# [Task brief]
Each entry must appear in the answer exactly as written.

# [Data]
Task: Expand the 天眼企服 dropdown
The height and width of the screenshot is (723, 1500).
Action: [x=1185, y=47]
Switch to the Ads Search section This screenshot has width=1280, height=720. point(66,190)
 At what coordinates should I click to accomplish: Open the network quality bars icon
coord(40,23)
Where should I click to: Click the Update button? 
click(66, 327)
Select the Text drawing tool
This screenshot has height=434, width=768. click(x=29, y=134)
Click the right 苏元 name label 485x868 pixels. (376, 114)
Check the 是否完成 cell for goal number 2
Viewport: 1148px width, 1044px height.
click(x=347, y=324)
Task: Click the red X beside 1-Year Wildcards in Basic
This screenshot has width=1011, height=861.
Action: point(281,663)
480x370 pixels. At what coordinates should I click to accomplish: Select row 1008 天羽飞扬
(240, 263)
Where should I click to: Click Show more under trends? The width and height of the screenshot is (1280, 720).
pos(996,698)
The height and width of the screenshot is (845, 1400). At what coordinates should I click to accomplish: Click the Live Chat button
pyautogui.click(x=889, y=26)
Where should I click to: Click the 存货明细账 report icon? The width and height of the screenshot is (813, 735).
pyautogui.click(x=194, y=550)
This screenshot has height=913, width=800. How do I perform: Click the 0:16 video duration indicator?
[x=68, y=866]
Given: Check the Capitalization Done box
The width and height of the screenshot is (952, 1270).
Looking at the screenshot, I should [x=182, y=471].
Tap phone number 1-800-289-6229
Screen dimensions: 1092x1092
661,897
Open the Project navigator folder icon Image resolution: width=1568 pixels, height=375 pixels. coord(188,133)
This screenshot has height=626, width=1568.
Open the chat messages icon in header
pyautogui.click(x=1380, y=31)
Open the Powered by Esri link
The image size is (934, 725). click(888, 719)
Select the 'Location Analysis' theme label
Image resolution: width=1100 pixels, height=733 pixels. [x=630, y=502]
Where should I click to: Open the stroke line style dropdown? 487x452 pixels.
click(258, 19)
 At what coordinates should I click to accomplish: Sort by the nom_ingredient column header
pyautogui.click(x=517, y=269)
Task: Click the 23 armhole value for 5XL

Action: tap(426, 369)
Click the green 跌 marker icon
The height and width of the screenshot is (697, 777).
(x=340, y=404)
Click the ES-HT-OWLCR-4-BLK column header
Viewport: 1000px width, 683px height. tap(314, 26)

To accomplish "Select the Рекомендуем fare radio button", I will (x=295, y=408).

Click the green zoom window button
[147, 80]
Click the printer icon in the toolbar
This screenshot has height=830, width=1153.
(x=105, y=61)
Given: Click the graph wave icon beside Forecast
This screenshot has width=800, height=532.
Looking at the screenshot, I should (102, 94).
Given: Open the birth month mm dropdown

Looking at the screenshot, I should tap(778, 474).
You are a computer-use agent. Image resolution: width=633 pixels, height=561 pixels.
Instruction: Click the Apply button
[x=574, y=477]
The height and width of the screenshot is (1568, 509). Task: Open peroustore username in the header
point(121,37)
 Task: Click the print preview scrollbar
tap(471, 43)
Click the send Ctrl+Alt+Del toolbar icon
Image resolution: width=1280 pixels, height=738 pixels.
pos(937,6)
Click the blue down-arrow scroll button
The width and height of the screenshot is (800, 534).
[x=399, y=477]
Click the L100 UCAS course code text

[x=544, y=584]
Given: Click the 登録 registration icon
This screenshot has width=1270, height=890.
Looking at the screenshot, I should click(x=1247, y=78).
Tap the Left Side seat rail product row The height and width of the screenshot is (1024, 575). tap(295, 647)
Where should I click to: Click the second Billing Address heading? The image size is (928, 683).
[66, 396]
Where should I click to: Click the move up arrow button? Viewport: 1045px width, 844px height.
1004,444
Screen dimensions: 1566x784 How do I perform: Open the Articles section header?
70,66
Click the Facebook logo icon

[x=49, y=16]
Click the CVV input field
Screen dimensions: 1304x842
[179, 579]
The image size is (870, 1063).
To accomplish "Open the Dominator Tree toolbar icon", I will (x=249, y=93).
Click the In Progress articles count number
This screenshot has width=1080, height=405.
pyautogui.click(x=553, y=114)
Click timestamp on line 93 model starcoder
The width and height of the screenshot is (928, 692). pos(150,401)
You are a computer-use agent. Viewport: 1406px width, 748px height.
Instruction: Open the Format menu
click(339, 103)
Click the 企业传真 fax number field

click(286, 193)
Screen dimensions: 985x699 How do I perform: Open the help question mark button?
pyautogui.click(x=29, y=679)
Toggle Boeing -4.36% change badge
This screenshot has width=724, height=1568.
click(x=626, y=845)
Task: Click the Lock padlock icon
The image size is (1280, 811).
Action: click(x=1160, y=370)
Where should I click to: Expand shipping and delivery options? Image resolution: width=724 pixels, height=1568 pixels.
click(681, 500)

# [Exercise response]
Task: Expand the 天眼企服 dropdown
The height and width of the screenshot is (723, 1500).
Action: [x=1185, y=47]
Switch to the Ads Search section This screenshot has width=1280, height=720. point(66,190)
 At what coordinates should I click to accomplish: Open the network quality bars icon
coord(40,23)
Where should I click to: Click the Update button? 
click(66, 327)
Select the Text drawing tool
This screenshot has height=434, width=768. click(x=29, y=134)
Click the right 苏元 name label 485x868 pixels. (376, 114)
Check the 是否完成 cell for goal number 2
Viewport: 1148px width, 1044px height.
click(x=347, y=324)
Task: Click the red X beside 1-Year Wildcards in Basic
This screenshot has width=1011, height=861.
Action: point(281,663)
480x370 pixels. At what coordinates should I click to accomplish: Select row 1008 天羽飞扬
(240, 263)
Where should I click to: Click Show more under trends? The width and height of the screenshot is (1280, 720).
pos(996,698)
The height and width of the screenshot is (845, 1400). At what coordinates should I click to accomplish: Click the Live Chat button
pyautogui.click(x=889, y=26)
Where should I click to: Click the 存货明细账 report icon? The width and height of the screenshot is (813, 735).
pyautogui.click(x=194, y=550)
This screenshot has height=913, width=800. How do I perform: Click the 0:16 video duration indicator?
[x=68, y=866]
Given: Check the Capitalization Done box
The width and height of the screenshot is (952, 1270).
Looking at the screenshot, I should [x=182, y=471].
Tap phone number 1-800-289-6229
Screen dimensions: 1092x1092
661,897
Open the Project navigator folder icon Image resolution: width=1568 pixels, height=375 pixels. coord(188,133)
This screenshot has height=626, width=1568.
Open the chat messages icon in header
pyautogui.click(x=1380, y=31)
Open the Powered by Esri link
The image size is (934, 725). click(888, 719)
Select the 'Location Analysis' theme label
Image resolution: width=1100 pixels, height=733 pixels. [x=630, y=502]
Where should I click to: Open the stroke line style dropdown? 487x452 pixels.
click(258, 19)
 At what coordinates should I click to accomplish: Sort by the nom_ingredient column header
pyautogui.click(x=517, y=269)
Task: Click the 23 armhole value for 5XL

Action: tap(426, 369)
Click the green 跌 marker icon
The height and width of the screenshot is (697, 777).
(x=340, y=404)
Click the ES-HT-OWLCR-4-BLK column header
Viewport: 1000px width, 683px height. tap(314, 26)

To accomplish "Select the Рекомендуем fare radio button", I will (x=295, y=408).

Click the green zoom window button
[147, 80]
Click the printer icon in the toolbar
This screenshot has height=830, width=1153.
(x=105, y=61)
Given: Click the graph wave icon beside Forecast
This screenshot has width=800, height=532.
Looking at the screenshot, I should (102, 94).
Given: Open the birth month mm dropdown

Looking at the screenshot, I should tap(778, 474).
You are a computer-use agent. Image resolution: width=633 pixels, height=561 pixels.
Instruction: Click the Apply button
[x=574, y=477]
The height and width of the screenshot is (1568, 509). Task: Open peroustore username in the header
point(121,37)
 Task: Click the print preview scrollbar
tap(471, 43)
Click the send Ctrl+Alt+Del toolbar icon
Image resolution: width=1280 pixels, height=738 pixels.
pos(937,6)
Click the blue down-arrow scroll button
The width and height of the screenshot is (800, 534).
[x=399, y=477]
Click the L100 UCAS course code text

[x=544, y=584]
Given: Click the 登録 registration icon
This screenshot has width=1270, height=890.
Looking at the screenshot, I should click(x=1247, y=78).
Tap the Left Side seat rail product row The height and width of the screenshot is (1024, 575). tap(295, 647)
Where should I click to: Click the second Billing Address heading? The image size is (928, 683).
[66, 396]
Where should I click to: Click the move up arrow button? Viewport: 1045px width, 844px height.
1004,444
Screen dimensions: 1566x784 How do I perform: Open the Articles section header?
70,66
Click the Facebook logo icon

[x=49, y=16]
Click the CVV input field
Screen dimensions: 1304x842
[179, 579]
The image size is (870, 1063).
To accomplish "Open the Dominator Tree toolbar icon", I will (x=249, y=93).
Click the In Progress articles count number
This screenshot has width=1080, height=405.
pyautogui.click(x=553, y=114)
Click timestamp on line 93 model starcoder
The width and height of the screenshot is (928, 692). pos(150,401)
You are a computer-use agent. Viewport: 1406px width, 748px height.
Instruction: Open the Format menu
click(339, 103)
Click the 企业传真 fax number field

click(286, 193)
Screen dimensions: 985x699 How do I perform: Open the help question mark button?
pyautogui.click(x=29, y=679)
Toggle Boeing -4.36% change badge
This screenshot has width=724, height=1568.
click(x=626, y=845)
Task: Click the Lock padlock icon
The image size is (1280, 811).
Action: click(x=1160, y=370)
Where should I click to: Expand shipping and delivery options? Image resolution: width=724 pixels, height=1568 pixels.
click(681, 500)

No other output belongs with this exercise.